Now, a child enters the water and begins splashing about. This is the Federal Reserve. The child is playing a game – trying to push the water with its hand to offset the ripples coming from the branches. The inherent problem with this game is that the child’s waves can only offset the other ripples at one point in time (because of physics). As the energy from the child’s hand dissipates, it will flow through the water at a different frequency than the ripples from the branches – causing more, unexpected overlapping ripples across the pond the more time that passes.*
A recent example of this dynamic has been the Fed’s efforts to smooth the water directly in front of it by printing money. As we discussed back in 2009, the more time that passes, the more this approach will favor the returns on capital over returns on labor.

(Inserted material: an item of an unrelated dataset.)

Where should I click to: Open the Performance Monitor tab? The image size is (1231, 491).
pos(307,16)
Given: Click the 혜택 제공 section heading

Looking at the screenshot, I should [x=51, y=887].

Five years later, this effect is well understood and New York Times bestsellers have been written about it, but there are a myriad of other distortions already coming across the pond that are not yet at the top of investors’ minds.

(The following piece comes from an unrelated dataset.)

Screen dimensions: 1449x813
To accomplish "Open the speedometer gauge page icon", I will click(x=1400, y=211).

The most timely example of such a distortion occurs as the Federal Reserve pulls back from printing money. Printing money helps asset prices grow faster than GDP. Asset prices are a key driver of consumption growth among the wealthy. Not surprisingly, about 60% of American consumption growth over the past five years has come from the wealthiest 20% as asset price growth has outstripped GDP growth. So as money printing slows and the unusual growth in asset prices slows – the most reasonable conclusion is that consumption growth will be negatively impacted. Without fuel, one would expect the engine of American consumption to sputter.
Reasonable and logical, yes. Expected, no. The earnings assumptions underpinning consumer and financial stocks are currently biased towards a recovery in consumption rather than a slowdown in growth. How could this be given the facts?
The argument for a recovery in American consumption growth is based on the inventory cycle. Historically, the inventory cycle has been the fuel driving consumption through capacity utilization and productivity gains.* This time is different. The pull-forward in inventory demand ended in 2010. It is now 2014. In the meantime, we have seen consumption growth driven primarily by asset appreciation impacting the behavior of the wealthy. So while the inventory/credit cycle are factors in consumption growth this business cycle, they have clearly been overwhelmed by the waves coming out of the Federal Reserve – both on the rise…and now on the fall.
The waves coming from the Federal Reserve are neither good nor bad. They are moving across the surface of the pond and are observable just as the inventory and credit cycle are. Having a child splashing about in the pond certainly does complicate things. But that is fine. These complications and distortions are the place where money should be made.
*The economy is more complex than the one pond. The better analogy would be many pond surfaces intersecting at different angles filled with fluids of different viscosity. So when the child pushes its hand through the water at one point, the energy dissipates and overlaps with other ripples in many dimensions. In simplifying this analogy, I have left out the impacts of investment and wages on consumption for another day.
THIS ARTICLE REPRESENTS THE VIEWS OF BISHOP ROCK CAPITAL, L.P. AND SHOULD NOT BE CONSIDERED A RECOMMENDATION TO PURCHASE OR SELL A PARTICULAR SECURITY.